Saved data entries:
============================================================
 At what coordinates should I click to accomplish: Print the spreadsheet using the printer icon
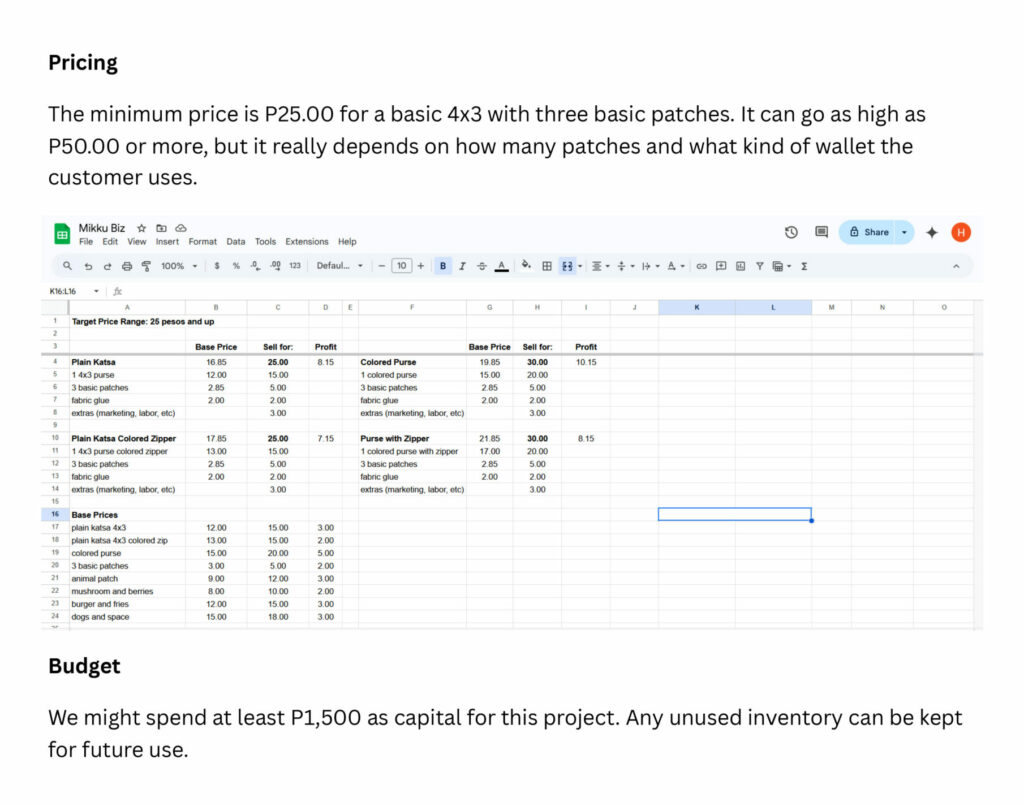(127, 266)
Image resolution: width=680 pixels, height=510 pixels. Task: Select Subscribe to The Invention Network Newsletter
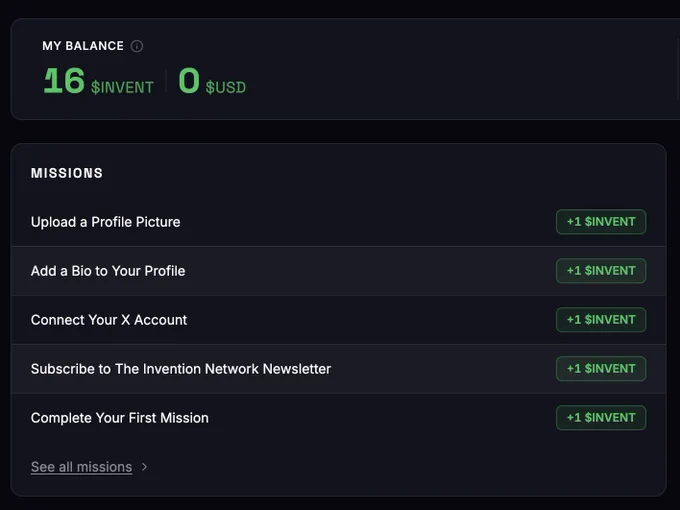click(338, 369)
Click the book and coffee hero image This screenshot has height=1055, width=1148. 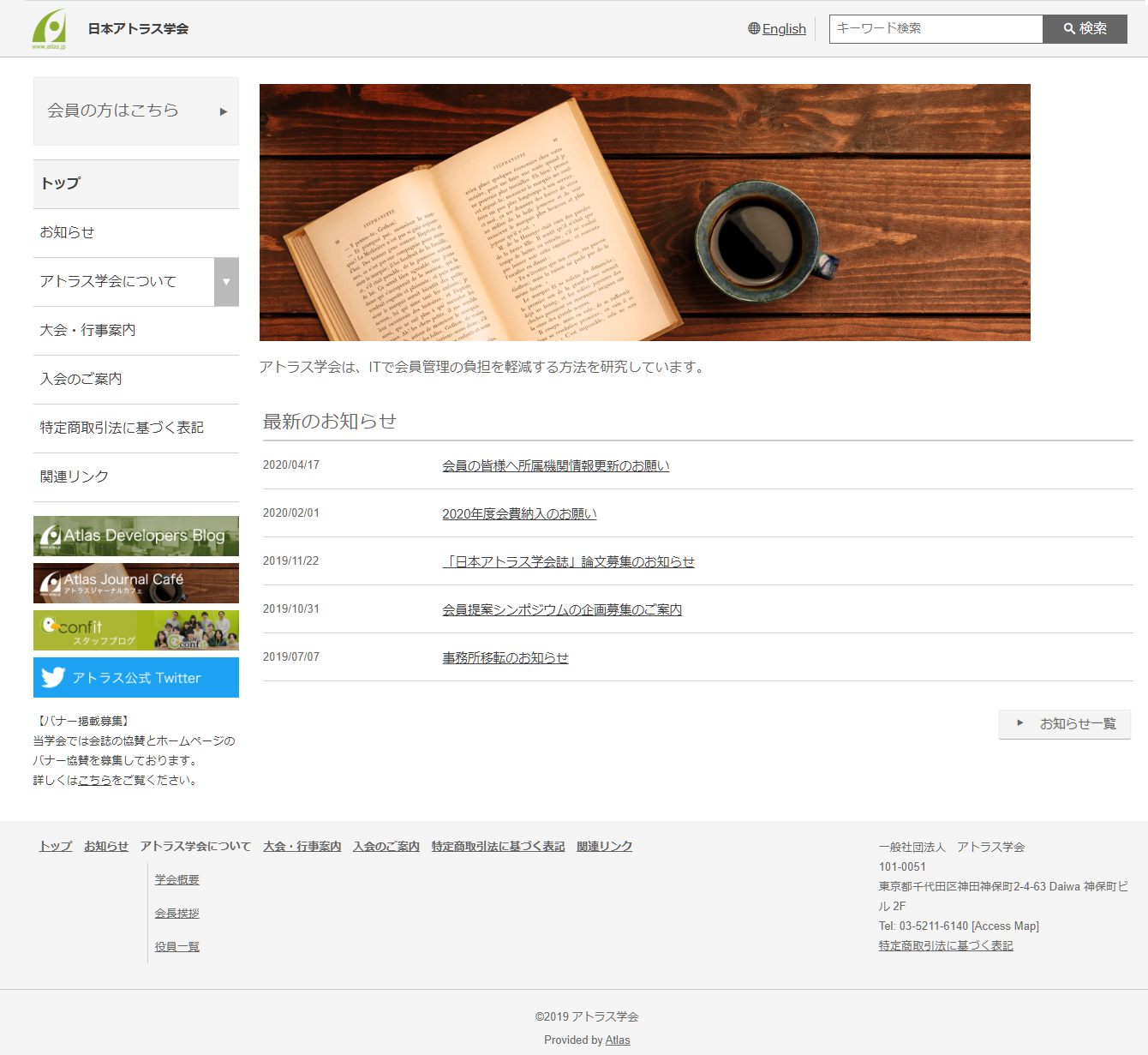[644, 212]
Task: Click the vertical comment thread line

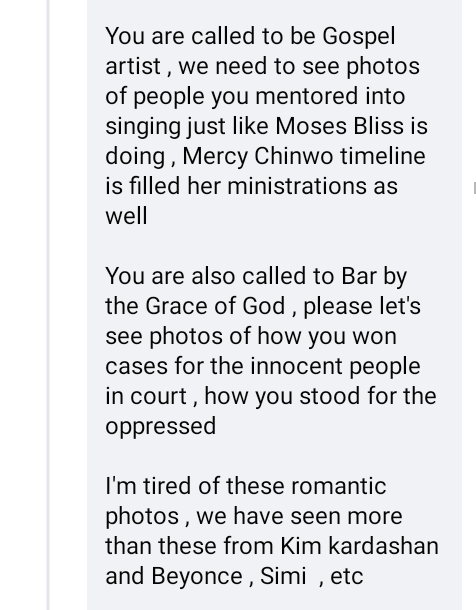Action: (x=48, y=305)
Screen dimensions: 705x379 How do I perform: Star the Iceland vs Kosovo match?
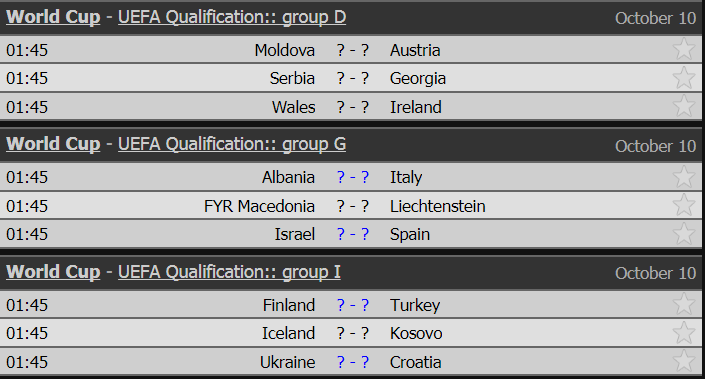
============================================================
**Task statement:** Repeat each line word for word, from the one with "Task: Click the vertical comment thread line" down to the last line of the data, and keep the pictures out of it.

**Written answer:**
Task: Click the vertical comment thread line

Action: (x=48, y=305)
Screen dimensions: 705x379 How do I perform: Star the Iceland vs Kosovo match?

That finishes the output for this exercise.